In the hour during which she was on stage, however, the speaker at my mental health conference exhibited no stereotypical behaviors or negative symptoms of the purported disease. If anything, she was fully socially engaged with the audience, a facet of conduct that is almost always one of the first things ‘to go’ when a thought disorder blossoms.

So why the difference? Perhaps the speaker’s Rx and treatment plan work far better than for most others. I suspect, though, that the answer lies more with the diagnoses my discipline has employed than with the actual disease states at hand.

In my recent book, A Lawyers’ Guide to Understanding Psychiatry (ABA Publishing, 2012), I discuss at length how my profession came to the Diagnostic and Statistical Manual (the so-called ‘Bible of Psychiatry’). In short, it was by lurching from one imperfect diagnostic schema to the next. There was nothing about the DSM when it was first published in the early 1950s that suggested that this book would ‘take off.’ I think it was just in the right place at the right time, and clinicians had by then grown tired of the lack of taxonomic consistency. But the tome’s subsequent commercial success aside, I’m not certain that there was much particularly scientifically advanced regarding the DSM vis a vis potential alternative diagnostic classifications. In other words, the DSM was imperfect, but it was the best we had at that point, and probably that is still the case.

The history of psychiatry is replete with examples of loose diagnostic criteria and subjectivity in evaluation.

Looking back through state hospital records from the turn of the last century is both comical and heart-breaking: “softening of the brain,” “exhaustion,” “excitement,” “hysteria,” “homosexuality,” “compulsive onanism” (masturbation), and the like. And it’s well-documented that in the days of Jim Crow, two patients, one white and one black, with nearly identical presentations would often be given different diagnoses: the white patient was more likely to be called manic-depressive, while the patient of color was more likely to be called schizophrenic, the former being seen as more socially acceptable than the latter.

I wish I could say that the taxonomic parameters of my profession have become entirely objective and quantifiable, but that’s not true.
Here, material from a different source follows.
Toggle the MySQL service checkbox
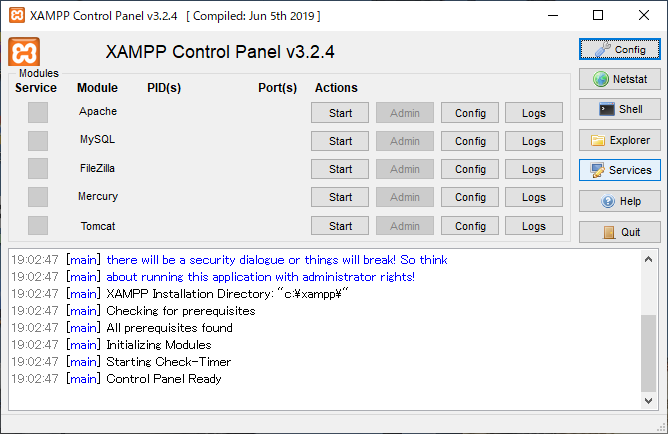Image resolution: width=668 pixels, height=434 pixels. click(38, 141)
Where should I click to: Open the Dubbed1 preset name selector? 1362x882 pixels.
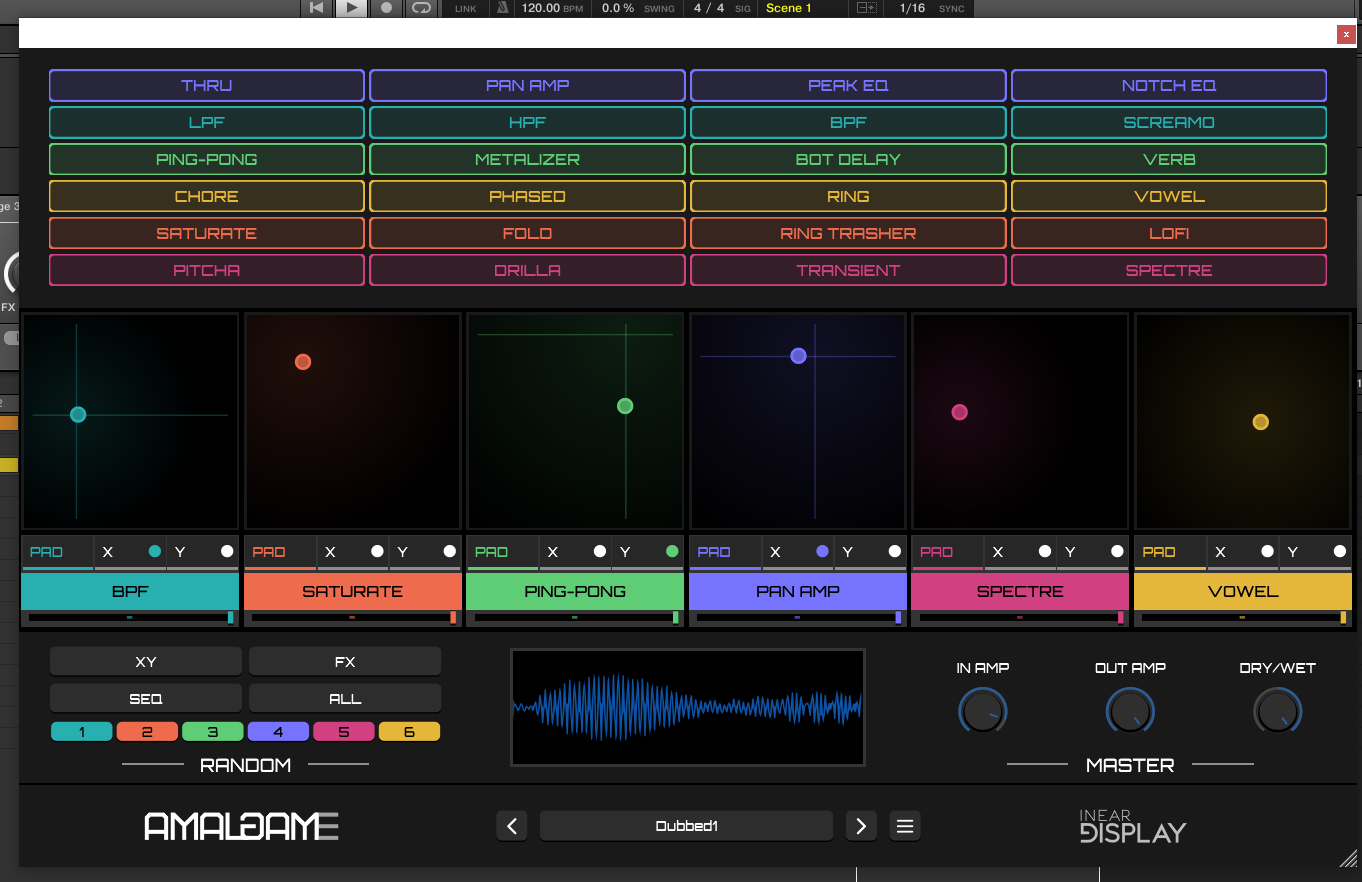[x=686, y=826]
Oh, certainly we’ve made strides, but the rendering of psychiatric diagnosis remains as much (subjective) art as science to this day.

When I was in training, viral hepatitis was classified as “A,” “B,” and “non-A-non-B” (that last being the grab bag for everything infectious that messed up the liver but was neither hepatitis A nor hepatitis B). Now, there are add’n subsets of hepatitis – “C,” “D,” “E,” possibly others – that were not even imagined when I was at the University.

Extrapolating that phenom, there is no reason to suspect that as we learn more about mental illness, the same parsing of diagnoses into presently unknown subsets will also occur.

I wish both Professor Nash and the conference speaker well in light of that with which they have struggled. But I have my doubts as to whether the two of them actually share the same condition.